Scientists launch wide dragnet against elusive killer

Although scientists have celebrated the approval for emergency use of remdesivir to treat COVID-19, a cure remains a long way off — and might never arrive.

Hundreds of drugs are being studied around the world, but "I don't see a lot of home runs right now," said Dr. Carlos del Rio, a professor of infectious diseases at the Emory University Rollins School of Public Health. "I see a lot of strikeouts."

The coronavirus is an elusive enemy.

Doctors say they're fighting a war on multiple fronts, battling a virus that batters organs throughout the body, causes killer blood clots and prompts an immune system overreaction. With so many parts of the body under siege, scientists say, improving survival rates will require multiple routes of attack — and more than one drug.

"There are so many pieces of this, and they will all require different therapies," said Dr. Lewis Kaplan, president of the Society of Critical Care Medicine.

High-tech approaches include using stem cells, virus-specific T cells and synthetic antibodies to neutralize the coronavirus.

Scientists are also taking a fresh look at existing medications that might be repurposed, including antivirals for influenza, arthritis drugs, estrogen patches and even antacids. If repurposed drugs are successful, they could reach patients relatively quickly, because doctors are already familiar with their side effects and safety concerns.

Dr. Steven Nissen, chair of cardiovascular medicine at the Cleveland Clinic, said he fears that hype over unproven products could harm patients. Patients who demand antacids or antimalarial drugs being studied in COVID-19 could suffer from side effects, for example. Those who hoard drugs — on the hope of protecting themselves — could deprive other patients of medications they need. "This rush to get every imaginable treatment into a study, it's not prudent," Nissen said. "It's not good medicine. It's an act of desperation."

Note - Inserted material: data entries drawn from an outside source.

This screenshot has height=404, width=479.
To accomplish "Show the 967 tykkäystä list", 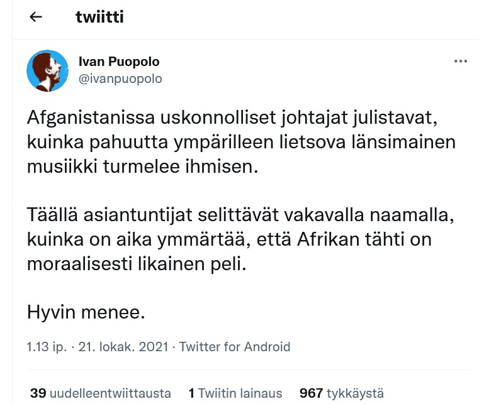I will (x=341, y=393).
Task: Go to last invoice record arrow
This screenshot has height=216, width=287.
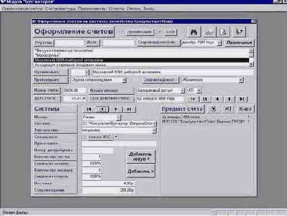Action: [242, 99]
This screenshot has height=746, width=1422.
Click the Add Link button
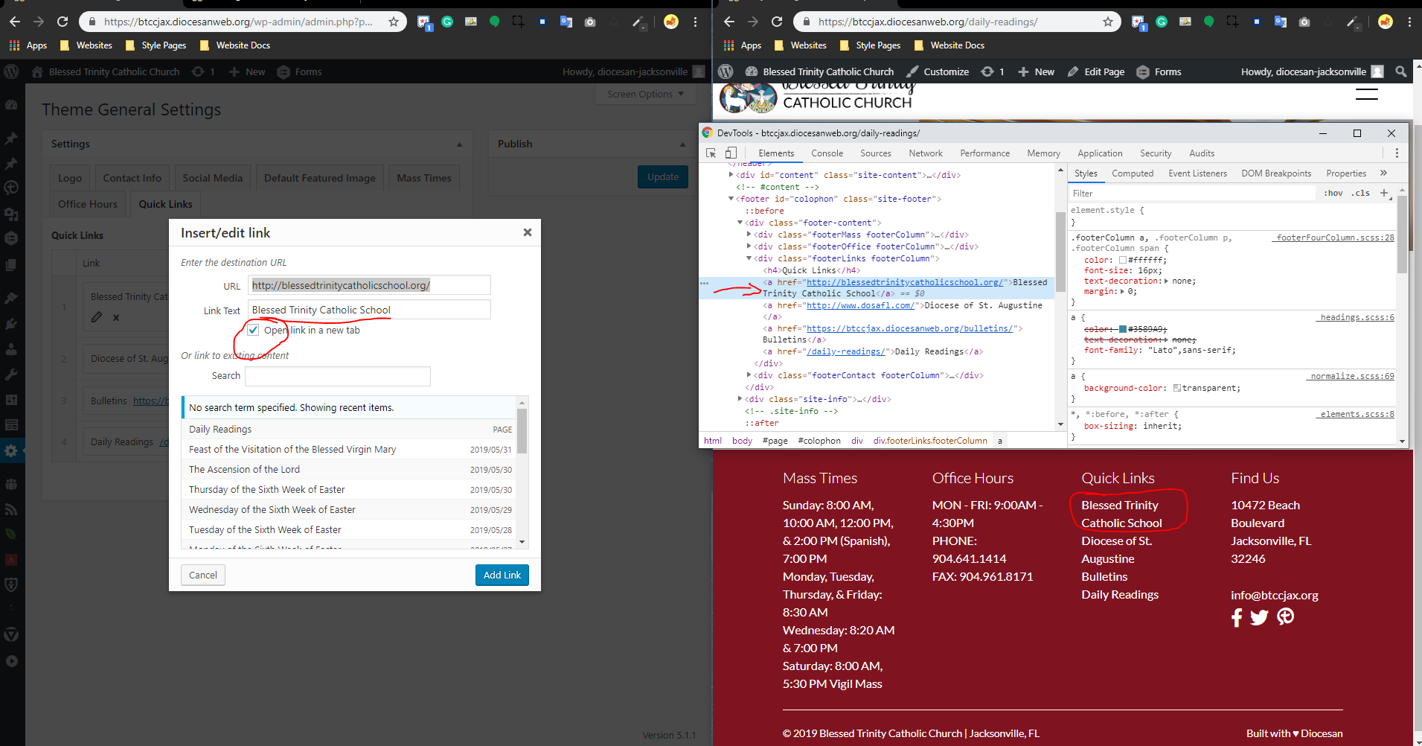[x=502, y=575]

Other experts say scientists should cast a wide net. "I don't think we want to rule anything out because it sounds out of the ordinary," said Dr. Walid Gellad, director of the Center for Pharmaceutical Policy and Prescribing at the University of Pittsburgh.

Antivirals such as remdesivir aim to prevent viruses from replicating, said Dr. Peter Hotez, a professor at Baylor College of Medicine in Houston. But a Chinese study, published in the Lancet, found no benefit to severely ill COVID-19 patients. Remdesivir had failed when tested against Ebola.

Antivirals tend to be most helpful in the early stages of infection, Hotez said.

International researchers also are studying the antiviral favipiravir, developed to fight the flu. The antimalarial drugs chloroquine and hydroxychloroquine — heavily touted by President Donald Trump — also have antiviral effects. Although the Food and Drug Administration approved forms of those drugs for emergency use against COVID-19, it later warned that they could cause dangerous heart rhythm problems.

Donated antibodies — and any immunity they might provide — don't last forever, said Dr. William Schaffner, a professor at the Vanderbilt University Medical Center. The body destroys aging antibodies as part of its routine maintenance, he said. In general, half of donated antibodies are eliminated in about three weeks. The use of convalescent plasma goes back more than a century, but doctors don't know yet whether it will work for COVID-19.

Researchers are also studying the use of prepackaged plasma, called intravenous immunoglobulin. This product, known as IVIG and already in stock in hospitals, is taken from healthy donors in the general population and has been used to help patients with weakened immune systems fight infections.

In a third form of immune therapy, researchers are trying to identify the antibodies that are most important for neutralizing the coronavirus, then reproduce them as drugs called monoclonal antibodies. Monoclonal antibodies are used to treat a variety of conditions, from cancer to rheumatoid arthritis and migraines.

"When we give people an antibody, they are immediately at least partially immune to that specific virus," said Dr. James Crowe, director of the Vanderbilt Vaccine Center, who hopes to have antibodies ready for a clinical trial in a few months. "We're moving the immune system from one person to another."

Ideally, doctors would develop a very potent monoclonal antibody or a cocktail of antibodies, but manufacturing that can be complicated, expensive and time-consuming. "A cocktail might be preferred," he said, "but cocktails are harder to move quickly."

But some patients' immune systems becomes hyperactive, attacking not just the virus but the patient's cells. A "cytokine storm," in which the immune system floods the body with inflammatory chemicals, can do more damage than the virus itself.

In an effort to calm the immune system, researchers are testing immune-suppressing drugs, said Dr. Amesh Adalja of Johns Hopkins Center for Health Security.

Health care giant Roche is conducting large clinical trials of its drug, Actemra, which is designed to lower levels of an inflammatory chemical, interleukin-6, which has been elevated in some patients.

Scientists are also studying similar drugs, anakinra and siltuximab.

Another immune suppressant from Regeneron and Sanofi, called Kevzara, has had disappointing results in clinical trials. The manufacturers plan to continue to see whether it can help certain types of patients.